* What you are asked to do *
Leave out pictures; repeat exactly the lines from the "1425x995 pixels." line through the last of the data below.

* Provided records *
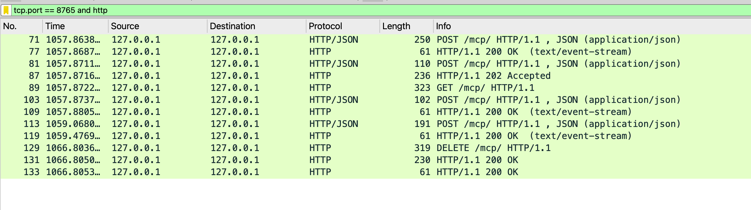Screen dimensions: 751x210
Task: Select packet 71 POST /mcp/ row
Action: 376,40
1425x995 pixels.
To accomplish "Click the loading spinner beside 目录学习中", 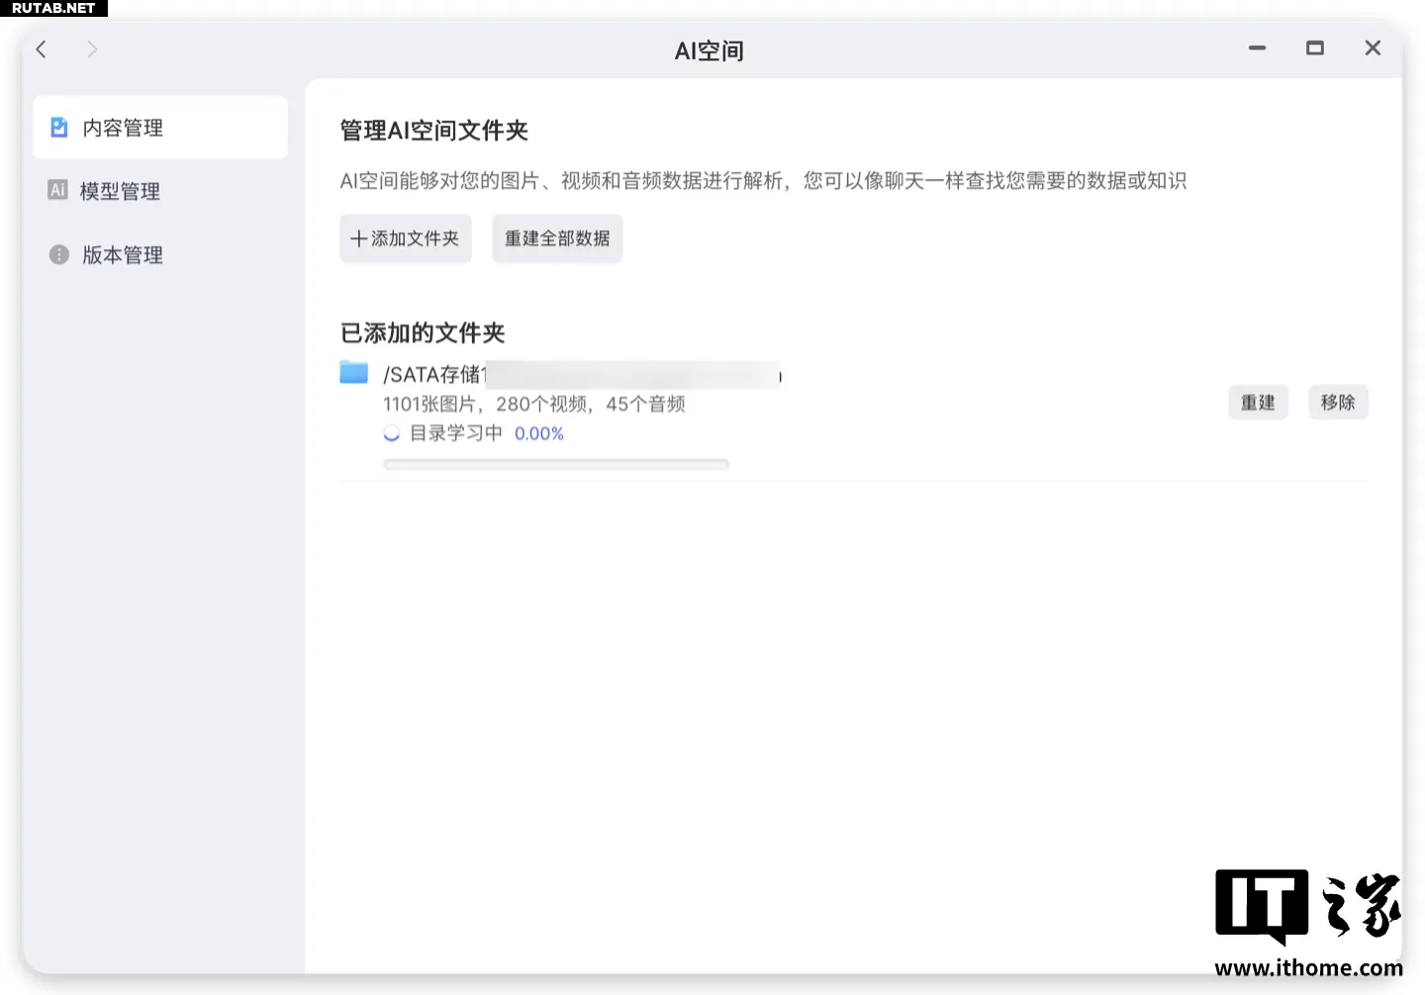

* Answer to the exercise *
1425x995 pixels.
To accomplish "Click the loading spinner beside 目录学习中", 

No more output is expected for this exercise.